People looking at our social media feed might be forgiven for thinking our lives are pure happiness now but as anyone who has suffered child loss will know they aren’t. The happy days are still tinged with sadness, as to what should be and what we are missing.
For example the other day I was “subjected” to a conversation by other mothers talking about how lovely it is that their three year olds and their babies play together. They interact now all the time. Well that’s what we should have Violet as a big sister playing with her younger siblings. Instead Aurora will probably grow up alone. Having grown up with a brother and sister that thought alone makes me want to cry. My siblings are still close to me and we remain an important part of each other’s lives.

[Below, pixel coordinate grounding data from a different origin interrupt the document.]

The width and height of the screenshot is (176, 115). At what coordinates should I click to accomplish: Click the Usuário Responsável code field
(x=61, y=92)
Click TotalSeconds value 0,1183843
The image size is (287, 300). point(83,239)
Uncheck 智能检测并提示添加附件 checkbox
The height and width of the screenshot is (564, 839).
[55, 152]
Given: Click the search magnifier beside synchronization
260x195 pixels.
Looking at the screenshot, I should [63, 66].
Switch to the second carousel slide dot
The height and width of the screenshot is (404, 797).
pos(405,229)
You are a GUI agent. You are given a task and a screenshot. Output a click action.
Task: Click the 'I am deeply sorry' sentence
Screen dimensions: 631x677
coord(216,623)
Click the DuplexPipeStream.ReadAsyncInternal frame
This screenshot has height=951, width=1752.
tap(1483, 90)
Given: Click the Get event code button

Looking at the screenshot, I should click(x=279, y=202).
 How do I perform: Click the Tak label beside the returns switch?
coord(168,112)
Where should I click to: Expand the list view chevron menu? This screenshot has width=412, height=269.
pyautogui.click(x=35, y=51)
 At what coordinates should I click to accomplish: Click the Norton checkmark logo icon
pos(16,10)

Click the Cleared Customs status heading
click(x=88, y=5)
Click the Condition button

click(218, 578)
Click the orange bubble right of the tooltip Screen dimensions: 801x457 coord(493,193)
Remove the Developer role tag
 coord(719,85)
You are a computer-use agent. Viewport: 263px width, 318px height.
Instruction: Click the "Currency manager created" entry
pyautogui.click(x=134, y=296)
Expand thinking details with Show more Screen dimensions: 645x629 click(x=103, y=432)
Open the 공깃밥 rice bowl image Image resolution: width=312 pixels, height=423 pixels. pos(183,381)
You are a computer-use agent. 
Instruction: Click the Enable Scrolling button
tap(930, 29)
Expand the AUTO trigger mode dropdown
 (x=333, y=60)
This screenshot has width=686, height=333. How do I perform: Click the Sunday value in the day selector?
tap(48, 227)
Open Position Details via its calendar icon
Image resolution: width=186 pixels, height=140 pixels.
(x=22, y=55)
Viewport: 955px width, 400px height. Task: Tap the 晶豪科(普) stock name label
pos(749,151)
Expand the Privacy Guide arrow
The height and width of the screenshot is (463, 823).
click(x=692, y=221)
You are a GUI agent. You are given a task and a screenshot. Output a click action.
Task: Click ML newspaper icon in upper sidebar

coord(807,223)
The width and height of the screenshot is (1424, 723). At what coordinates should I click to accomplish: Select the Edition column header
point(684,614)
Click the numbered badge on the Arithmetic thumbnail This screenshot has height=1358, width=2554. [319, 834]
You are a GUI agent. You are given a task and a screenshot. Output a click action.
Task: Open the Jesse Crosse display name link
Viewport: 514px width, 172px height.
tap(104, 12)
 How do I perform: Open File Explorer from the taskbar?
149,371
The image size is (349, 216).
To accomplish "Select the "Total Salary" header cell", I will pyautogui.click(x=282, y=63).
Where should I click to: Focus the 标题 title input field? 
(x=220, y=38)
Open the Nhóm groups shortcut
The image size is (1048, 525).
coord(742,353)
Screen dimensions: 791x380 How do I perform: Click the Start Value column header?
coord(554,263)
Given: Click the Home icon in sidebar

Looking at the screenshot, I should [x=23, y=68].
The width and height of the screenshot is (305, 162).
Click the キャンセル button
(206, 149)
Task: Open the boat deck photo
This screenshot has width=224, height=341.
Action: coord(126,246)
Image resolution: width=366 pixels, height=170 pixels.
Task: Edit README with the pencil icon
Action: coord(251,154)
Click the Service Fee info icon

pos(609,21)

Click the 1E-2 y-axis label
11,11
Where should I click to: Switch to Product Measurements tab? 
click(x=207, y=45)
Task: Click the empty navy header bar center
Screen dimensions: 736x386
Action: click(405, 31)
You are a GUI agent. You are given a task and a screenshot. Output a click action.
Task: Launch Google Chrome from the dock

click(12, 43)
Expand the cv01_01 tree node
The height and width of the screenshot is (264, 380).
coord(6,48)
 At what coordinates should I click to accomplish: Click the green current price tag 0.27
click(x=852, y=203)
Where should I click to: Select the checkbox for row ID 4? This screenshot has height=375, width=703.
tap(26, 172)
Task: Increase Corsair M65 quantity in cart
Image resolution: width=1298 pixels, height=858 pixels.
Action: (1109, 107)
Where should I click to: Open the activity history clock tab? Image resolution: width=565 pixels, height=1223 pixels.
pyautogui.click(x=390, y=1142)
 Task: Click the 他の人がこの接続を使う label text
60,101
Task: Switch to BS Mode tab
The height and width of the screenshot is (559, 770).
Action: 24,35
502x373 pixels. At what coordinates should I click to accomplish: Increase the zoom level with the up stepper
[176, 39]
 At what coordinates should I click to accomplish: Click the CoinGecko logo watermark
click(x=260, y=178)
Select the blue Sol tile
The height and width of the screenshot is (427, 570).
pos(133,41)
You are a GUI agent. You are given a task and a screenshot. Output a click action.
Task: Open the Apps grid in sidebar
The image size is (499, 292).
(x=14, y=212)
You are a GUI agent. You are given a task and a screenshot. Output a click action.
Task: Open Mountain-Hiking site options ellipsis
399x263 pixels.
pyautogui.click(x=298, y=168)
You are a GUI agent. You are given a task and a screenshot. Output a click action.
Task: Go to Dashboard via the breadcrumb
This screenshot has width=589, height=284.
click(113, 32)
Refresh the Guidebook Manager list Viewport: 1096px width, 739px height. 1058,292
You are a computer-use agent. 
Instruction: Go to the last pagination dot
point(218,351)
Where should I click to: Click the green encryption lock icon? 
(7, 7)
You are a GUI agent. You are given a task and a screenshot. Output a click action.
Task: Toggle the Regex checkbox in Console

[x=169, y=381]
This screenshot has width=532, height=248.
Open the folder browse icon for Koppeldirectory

I still have regular counselling to help me to try to deal with everything as I have horrendous nightmares on a regular basis. Sometimes extreme anxiety and times when I feel sad. I also have PTSD (read more here) caused by my first birth experience, my daughter having open-heart surgery and also from watching her die. I am told all this is “normal” for a grieving parent but it does draw parallels with how other mums say they feel who have post-natal depression. Whilst I don’t know what it is like to have a relatively normal experience of motherhood and still feel depressed, I do understand and have lived through all these feelings on a fairly regular basis.
I feel that lots of health visitors also need more training and guidance for how to deal with mothers who perhaps are slightly more fragile mentally than others. This is in light of a recent experience I had with a health visitor who reduced me from a confident mum of a rainbow baby to a crying anxious mess in the space of one baby weigh in session.
I also feel that more support should also be given to fathers as often they have no support at all, especially after the loss of a child or after they have witnessed a horrendous birth. They can suffer PTSD too.
Sending all mothers (and fathers) out there lots of love as parenthood can be tough whether it is simply sleepless nights. Or sitting by a sick child in a hospital bed or crying at a graveside. At the end of the day everything is relative to your previous experiences too. I thought the toughest thing I had to endure was watching my child sick in hospital that was until they died. Motherhood can be beautiful and wonderful but it can also be extremely cruel.